On en revient toujours à la même question s’agissant des primaires.
Pour en accepter le principe, il faut avoir encore quelque chose en
commun avec ses concurrents. Quelque chose qui rende supportable, le
moment venu, un ralliement, pour ne pas dire une allégeance. C’est
peut-être là que les frondeurs diront les limites de leur fronde. S’ils
entrent dans la compétition, c’est qu’ils ne jugent pas impensable de
finir au service de celui qu’ils vitupèrent depuis deux ans. Ce n’aurait
donc été que cela, une querelle de famille ! La logique serait alors du
côté de ceux qui refusent la primaire à la sauce Cambadélis : les
Verts, Pierre Laurent, Ensemble !… Reste que la manœuvre n’est pas sans
effets sur eux non plus. Pour organiser une primaire de l’autre gauche,
non gouvernementale, les communistes, notamment, ont besoin
impérativement d’attirer les frondeurs dans leur jeu. Sans eux, ils
seraient bien seuls. Conclusion : Cambadélis aurait finalement donné
raison à Mélenchon, qui s’est extrait de la mêlée quand il était encore
temps, et qui rivalise désormais dans les sondages avec François
Hollande.
On me dira que tout cela est bien petit. Mais ces grenouillages nous
donnent une idée de ce qui mobilise les cerveaux en haut lieu. La
manœuvre, toujours la manœuvre ! Le microscope plutôt que la longue vue !
Ce que confirme ces jours-ci une autre décision de l’exécutif, celle
d’interdire les manifestations contre la loi travail. Disons-le
franchement : il s’agit moins de manœuvre que de manipulation.

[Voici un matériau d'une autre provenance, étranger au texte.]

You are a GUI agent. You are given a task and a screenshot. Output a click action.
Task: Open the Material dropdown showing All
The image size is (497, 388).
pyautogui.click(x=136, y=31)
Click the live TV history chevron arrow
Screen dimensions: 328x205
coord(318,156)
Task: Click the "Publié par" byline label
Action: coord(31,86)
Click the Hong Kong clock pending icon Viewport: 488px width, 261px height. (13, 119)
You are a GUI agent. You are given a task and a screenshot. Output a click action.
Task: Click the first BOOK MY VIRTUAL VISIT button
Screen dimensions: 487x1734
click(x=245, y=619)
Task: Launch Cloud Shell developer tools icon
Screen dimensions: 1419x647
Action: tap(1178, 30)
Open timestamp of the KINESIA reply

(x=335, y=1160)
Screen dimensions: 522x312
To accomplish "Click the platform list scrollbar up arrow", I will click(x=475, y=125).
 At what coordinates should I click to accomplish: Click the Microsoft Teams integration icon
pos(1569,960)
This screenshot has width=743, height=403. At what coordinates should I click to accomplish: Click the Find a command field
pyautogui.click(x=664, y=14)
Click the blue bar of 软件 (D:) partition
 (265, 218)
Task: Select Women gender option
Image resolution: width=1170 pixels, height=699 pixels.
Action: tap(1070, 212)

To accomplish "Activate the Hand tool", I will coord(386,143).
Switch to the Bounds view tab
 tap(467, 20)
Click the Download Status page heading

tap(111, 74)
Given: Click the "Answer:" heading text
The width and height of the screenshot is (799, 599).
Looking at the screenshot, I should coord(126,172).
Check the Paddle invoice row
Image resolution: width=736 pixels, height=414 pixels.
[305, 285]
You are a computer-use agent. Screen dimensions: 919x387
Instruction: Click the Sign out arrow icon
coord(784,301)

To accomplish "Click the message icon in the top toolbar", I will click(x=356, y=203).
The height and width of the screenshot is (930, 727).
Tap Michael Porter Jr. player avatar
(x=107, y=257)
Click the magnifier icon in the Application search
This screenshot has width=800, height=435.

On sentait le coup venir. Depuis la reconduction de l’état d’urgence
et son application extensive visant des militants associatifs et des
écologistes, c’est tout un climat qui est entretenu. La place occupée
dans ce tableau par Manuel Valls, sa rhétorique rageuse et provocatrice
ont tendu à l’extrême les relations sociales. Il fallait bien que le
méli-mélo politico-médiatique soigneusement concocté entre terroristes,
casseurs, syndicalistes et hooligans finisse par servir à quelque chose.
Or, pour le gouvernement, la grande affaire, c’est la loi travail. Tous
les moyens auront été bons. Aucune véritable concertation préalable, un
débat parlementaire escamoté et, pour finir, l’interdiction des
manifestations syndicales. On pourrait appeler ça « du bon usage des
casseurs ».
Car il faut revenir sur cette catégorie diabolique. Elle est
multiple. Elle compte sans aucun doute ses habituels théoriciens du
chaos. Ils ont toujours existé. Mais on y trouve aussi quelques
silhouettes suspectes. Des témoins se sont plusieurs fois étonnés de la
facilité avec laquelle une poignée de professionnels de la castagne
pouvaient, à chaque manifestation, revêtir leurs habits de combat, ou
les remiser dans leurs sacs, à portée de matraque des CRS.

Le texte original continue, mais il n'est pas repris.